Below are entries; copy exactly the lines from the one with "Pelepasan Peserta Didik" through the one with "SMK Negeri 2 Peusangan Gelar Pelatihan", both included, and leave out the rest.
== THE DATA
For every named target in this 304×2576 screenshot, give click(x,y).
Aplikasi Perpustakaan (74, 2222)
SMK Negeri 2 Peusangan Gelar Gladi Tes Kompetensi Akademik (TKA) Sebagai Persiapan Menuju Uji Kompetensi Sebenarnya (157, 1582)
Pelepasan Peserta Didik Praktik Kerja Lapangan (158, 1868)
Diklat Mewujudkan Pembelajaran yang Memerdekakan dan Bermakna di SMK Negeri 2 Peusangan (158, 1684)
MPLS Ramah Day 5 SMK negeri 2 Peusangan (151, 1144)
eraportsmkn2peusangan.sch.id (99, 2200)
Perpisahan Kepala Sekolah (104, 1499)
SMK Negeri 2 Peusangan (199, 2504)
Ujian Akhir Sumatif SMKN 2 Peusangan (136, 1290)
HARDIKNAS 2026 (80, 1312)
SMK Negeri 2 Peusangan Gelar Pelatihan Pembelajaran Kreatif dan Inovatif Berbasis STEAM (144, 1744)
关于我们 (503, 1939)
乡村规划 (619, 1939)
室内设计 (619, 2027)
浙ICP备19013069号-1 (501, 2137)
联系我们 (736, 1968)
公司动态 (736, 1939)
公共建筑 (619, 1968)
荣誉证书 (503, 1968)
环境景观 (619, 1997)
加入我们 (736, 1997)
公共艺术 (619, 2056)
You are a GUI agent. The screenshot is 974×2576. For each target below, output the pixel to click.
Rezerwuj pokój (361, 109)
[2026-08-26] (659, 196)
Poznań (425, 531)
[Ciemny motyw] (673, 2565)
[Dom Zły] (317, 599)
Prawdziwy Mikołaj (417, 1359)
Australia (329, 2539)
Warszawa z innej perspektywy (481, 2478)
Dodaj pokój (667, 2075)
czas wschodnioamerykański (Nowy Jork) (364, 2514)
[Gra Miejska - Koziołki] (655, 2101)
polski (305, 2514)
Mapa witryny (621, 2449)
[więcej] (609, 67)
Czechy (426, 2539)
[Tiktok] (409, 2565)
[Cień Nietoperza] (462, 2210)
====
= OUTPUT OF THE TASK =
Pelepasan Peserta Didik Praktik Kerja Lapangan (158, 1868)
Diklat Mewujudkan Pembelajaran yang Memerdekakan dan Bermakna di SMK Negeri 2 Peusangan (158, 1684)
MPLS Ramah Day 5 SMK negeri 2 Peusangan (151, 1144)
eraportsmkn2peusangan.sch.id (99, 2200)
Perpisahan Kepala Sekolah (104, 1499)
SMK Negeri 2 Peusangan (199, 2504)
Ujian Akhir Sumatif SMKN 2 Peusangan (136, 1290)
HARDIKNAS 2026 (80, 1312)
SMK Negeri 2 Peusangan Gelar Pelatihan Pembelajaran Kreatif dan Inovatif Berbasis STEAM (144, 1744)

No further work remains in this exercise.